I have seen some reports of Peugeot, (Euro clon), I think Mitsu have more better info than Peugeot.
 
Well I took my car into the dealer this afternoon to get a first hand look at a battery diagnostic screens but the service writer surprised me and said that all they could do is just check for fault codes. I reminded him that he told me the other day that after I went down to 2 bars and back up 4-5 times we would look specifically at the battery today but he said they couldn't access the battery stuff without talking to Mitsubishi first to get specs of what Mitsubishi wanted to see. I am thinking that Mitsubishi doesn't want me to be present for this. The service writer said I would need to leave the car for up to a week! I said that was ridiculous and asked to speak with the service manager but he was out on an errand. Well, about then the iMiEV tech who would be doing the work walked up and I asked him directly what amount of time would be required to get the data that Mitsubishi needed to make a decision and he said "about one day". SO, I said that I wanted to get this going sooner rather than later and didn't want to drop the car off next Monday (right before Thanksgiving) like the service writer previously suggested. The writer and tech discussed in front of me what jobs they had lined up tomorrow and decided that since the iMiEV stuff involved a series of quick tests and a lot of waiting in between them that he could get my car in tomorrow and start the process. I went ahead and left the car and walked back to work which is only 5 minutes away since I didn't want to bring the car in at 7 the next morning (gotta get my beauty rest you know). Hopefully, I can get some good info tomorrow or Friday. I did tell them that I don't want to leave the car there for very long, especially if they get what they need to get me a new battery. We'll see.

Jim
 
Keep us posted, sure dose make you wonder if they actually have a clue how or even the ability / equipment to test the traction pack.The one week time frame was most likely suggested to get to to give up and be on your way.

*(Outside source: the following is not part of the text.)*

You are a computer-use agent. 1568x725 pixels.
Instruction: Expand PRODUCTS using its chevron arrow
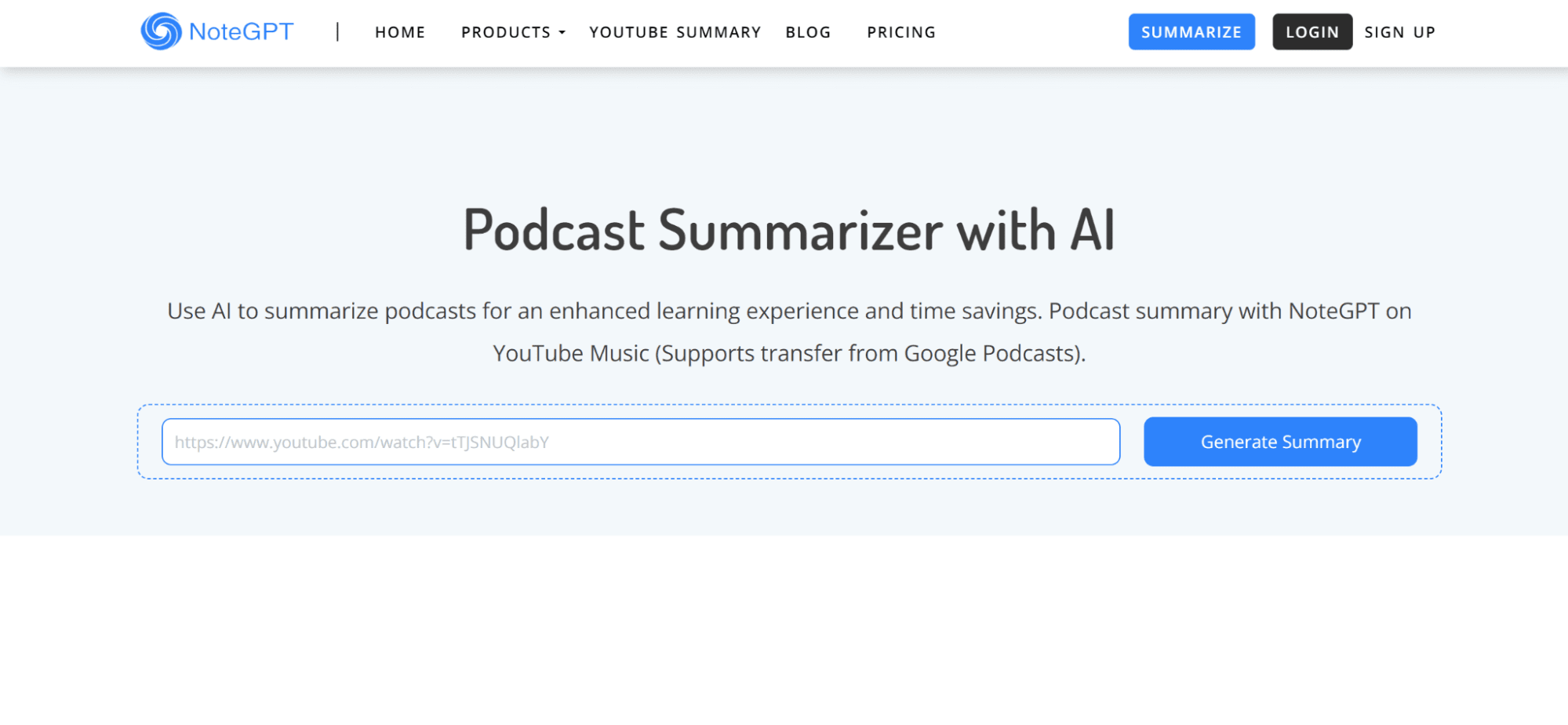coord(562,34)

Anyhow good luck with it all

Kurt
 
I asked my dealer to do a battery check (as part of the first year service), which they said they would. After picking the car back up, they said that the battery was good, but didn't have any paperwork or indication that a capacity test was done. I guess they don't do this anymore?
 
If I was in the business of warrantying an expensive battery pack I would keep track of battery capacity as much as possible. The requirement may have gone away for owners to bring the cars in once a year for a battery check but I would think that they'd want to look to see if anything was outta whack if the car came in for service.